(Saved data entries)
▽

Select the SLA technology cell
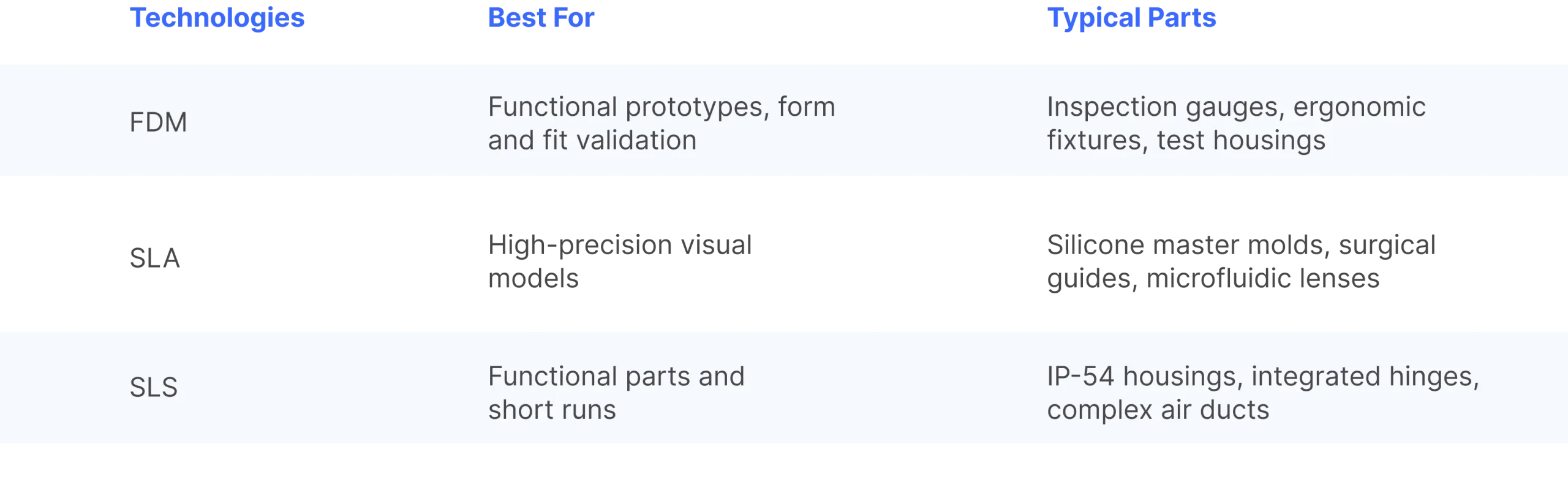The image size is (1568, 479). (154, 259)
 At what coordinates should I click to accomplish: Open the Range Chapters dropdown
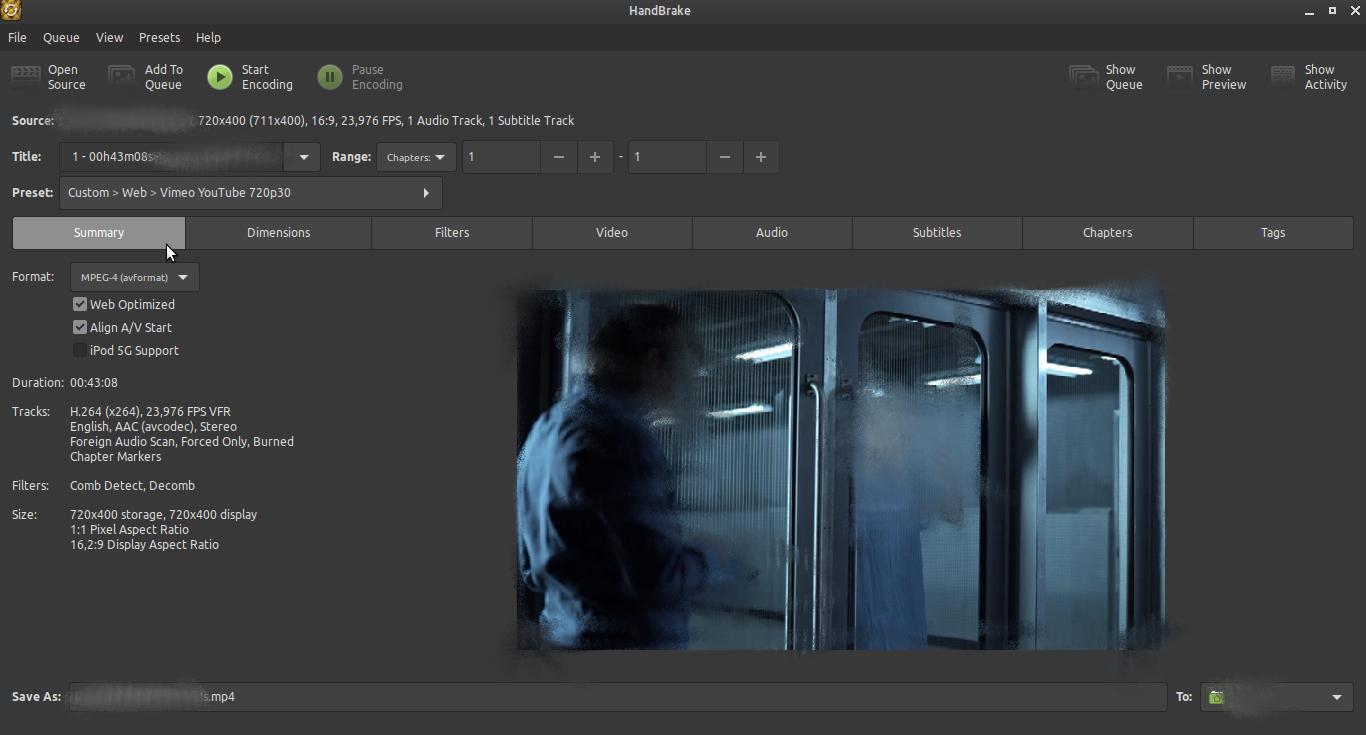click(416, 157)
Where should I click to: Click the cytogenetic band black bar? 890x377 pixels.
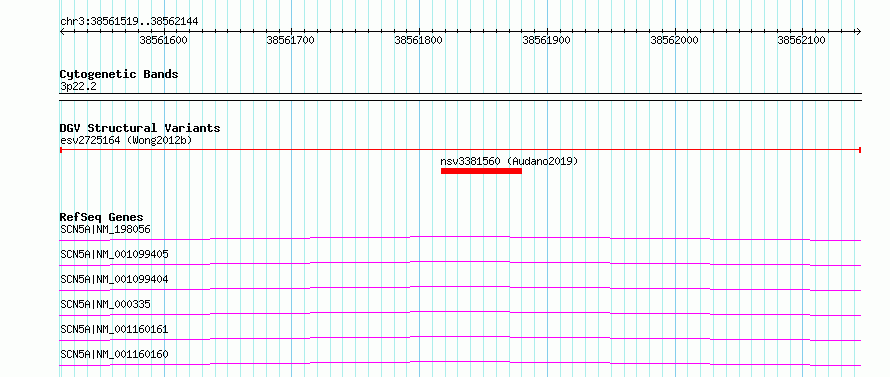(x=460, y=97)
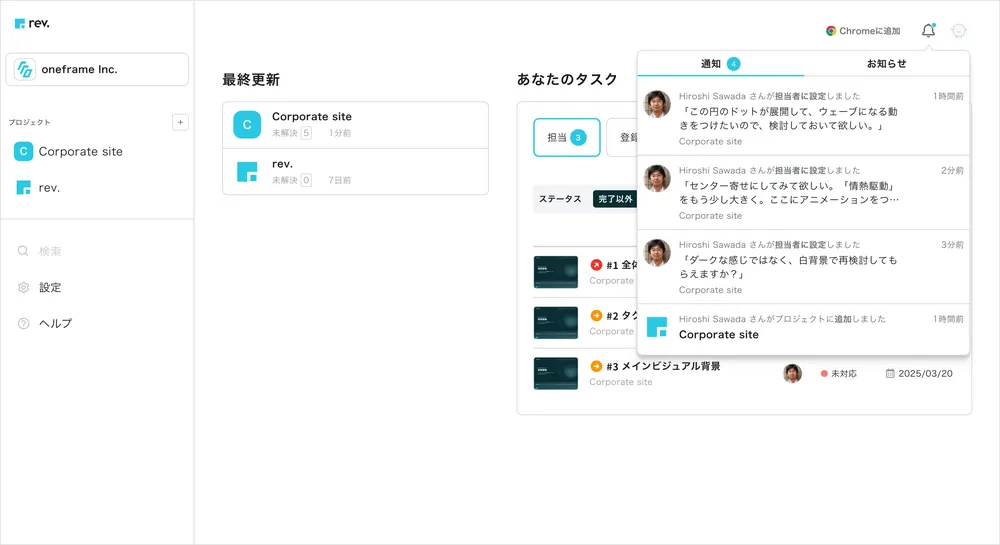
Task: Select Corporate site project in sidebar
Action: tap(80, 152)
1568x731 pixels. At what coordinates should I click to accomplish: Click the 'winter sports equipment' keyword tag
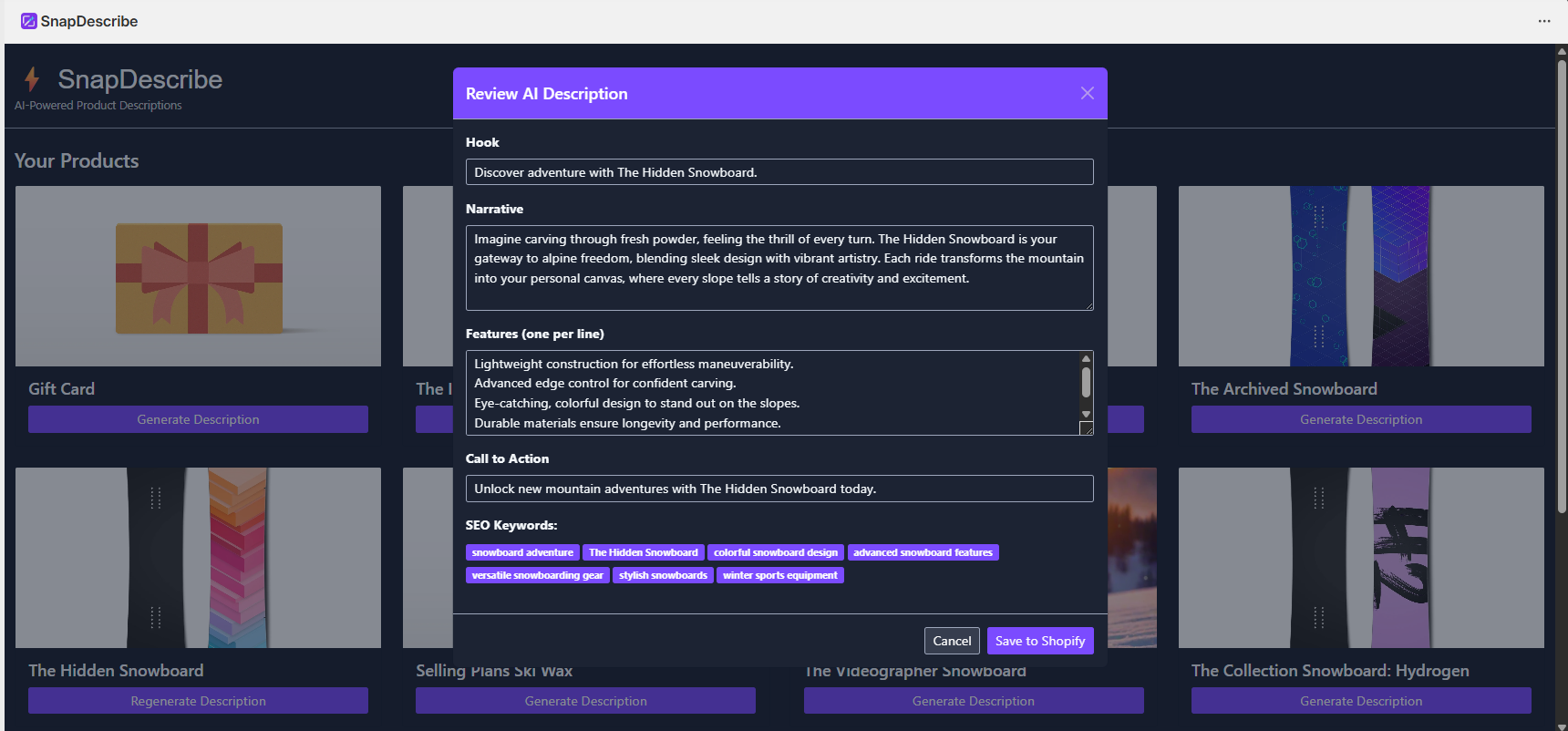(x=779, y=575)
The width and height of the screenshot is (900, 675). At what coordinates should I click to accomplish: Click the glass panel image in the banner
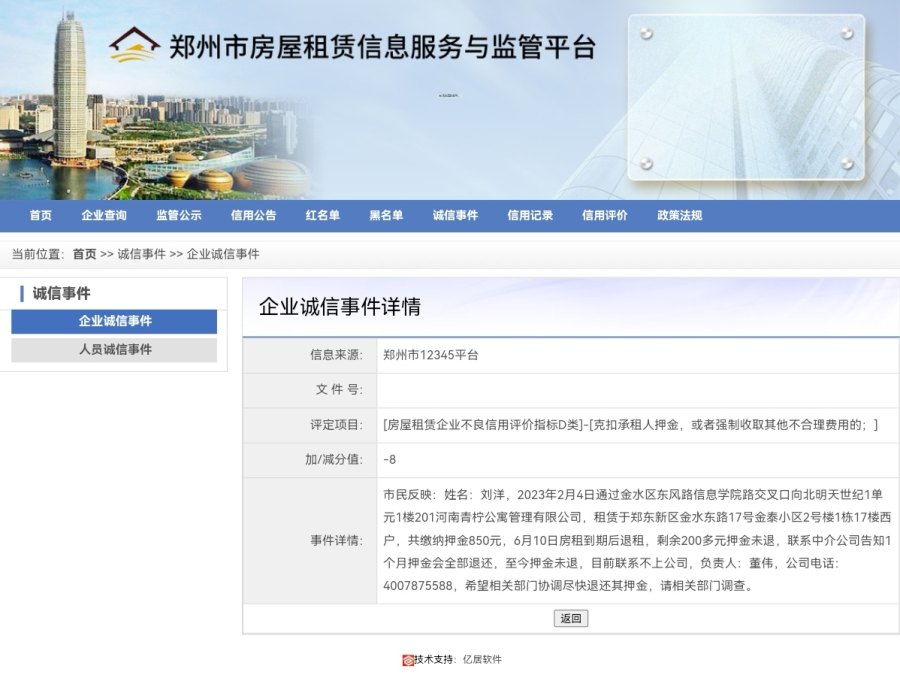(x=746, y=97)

△

--- Exercise goal ---
All that is needed is the data above, repeated exactly, without the pictures.

--- Written solution ---
Select the SLA technology cell
The image size is (1568, 479). (154, 259)
 At what coordinates should I click to accomplish: Open the Range Chapters dropdown
click(416, 157)
Where should I click to: Click the cytogenetic band black bar? 890x377 pixels.
(x=460, y=97)
Task: Select Corporate site project in sidebar
Action: tap(80, 152)
1568x731 pixels. At what coordinates should I click to accomplish: Click the 'winter sports equipment' keyword tag
(x=779, y=575)
The width and height of the screenshot is (900, 675). At what coordinates should I click to accomplish: Click the glass panel image in the banner
(x=746, y=97)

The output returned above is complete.